あぁ、どうして君はそんな顔をしているんだ。何がそんなに君を苦しめるんだ。
僕は彼女に手を伸ばす。彼女を抱き締めようと、必死にこの腕を……。なのに、どうしたって触れることが出来なかった。僕の指は、彼女に少しも届かない。
彼女に襲いかかる真っ赤な炎。焼け焦げる臭い。僕の耳には――彼女の悲痛な泣き声が、彼女の喉から漏れる――声にならない叫び声が……僕の心臓を握り潰すかのように、響き渡っていた。
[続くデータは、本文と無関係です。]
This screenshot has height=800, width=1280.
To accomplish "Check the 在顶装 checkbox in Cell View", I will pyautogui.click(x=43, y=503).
――あぁ、駄目だ、行っちゃ駄目だ、駄目だ。お願いだ、お願いだから……。
彼女の身体が、崩れ落ちる。燃え盛る炎の中に――ゆっくりと……。けれど僕の足は、動かない。どうしたって、前に進む事が出来なくて――僕はただ、そこに立ち尽くしていた。
「あ……あぁ……」
僕のユリアが、僕の、僕の……。
彼女の命の灯火が、静かに静かに消えていく。赤い炎に燃やされて――僕の目の前から居なくなる。
「駄目だ……お願いだ、ここにいて、行かないで、逝かないで……ッ!!」
必死にもがいて、手を伸ばしても、決して届かない僕の指。炎の向こう側で、白い月を見上げて微笑む――彼女の美しい可憐な姿。死にゆくその時でさえも――その輝きは失われない。
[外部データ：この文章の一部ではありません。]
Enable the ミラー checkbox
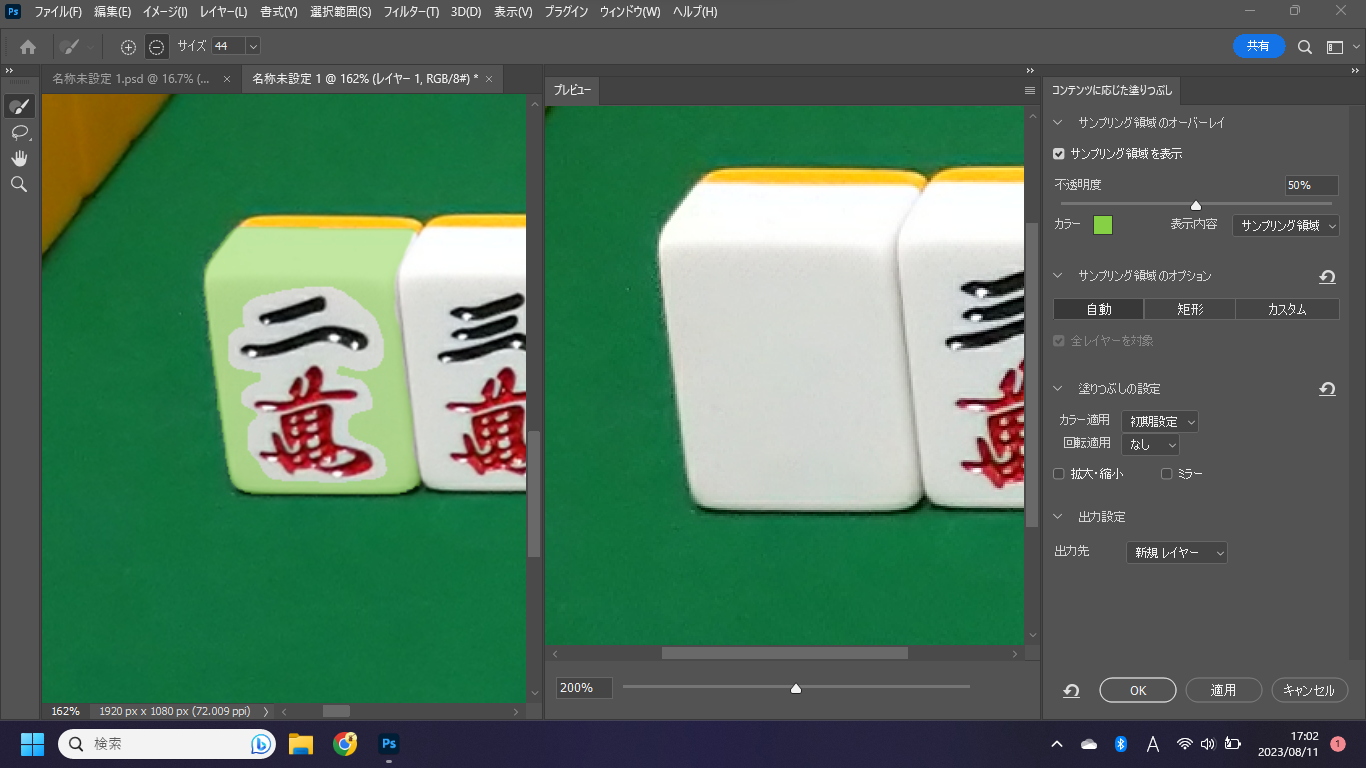The image size is (1366, 768). tap(1166, 474)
「ユリア――、ユリア……ッ!待って、約束したじゃないか!ここにいるって!僕の傍に居てくれるって……!!」
僕は声を張り上げる。聞こえないとわかっていても、彼女にはもう届かないと知っていても……。
「愛してるんだ!君のことを心から!お願いだ、逝かないで!!ユリア――ユリア……ッ」
伸ばした手はただ空を掻き、指の隙間からこぼれ落ちて行くように、僕の意識が薄れていく。
炎に包まれ消え行く彼女の姿が――僕の視界から消えていく。
「ユリア……っ!」
――あぁ、ユリア、僕のユリア。ごめんね、本当にごめんね、僕が弱かったから、僕が非力だったから、君を守れず傷付けた。僕が君を苦しめて、僕が君を殺してしまった。誓ったのに――君の傍にいると、一瞬だって離れないと……なのに、僕はその約束を果たせなかった。ごめんね、ユリア。こうなったのは全て、僕のせいなんだ。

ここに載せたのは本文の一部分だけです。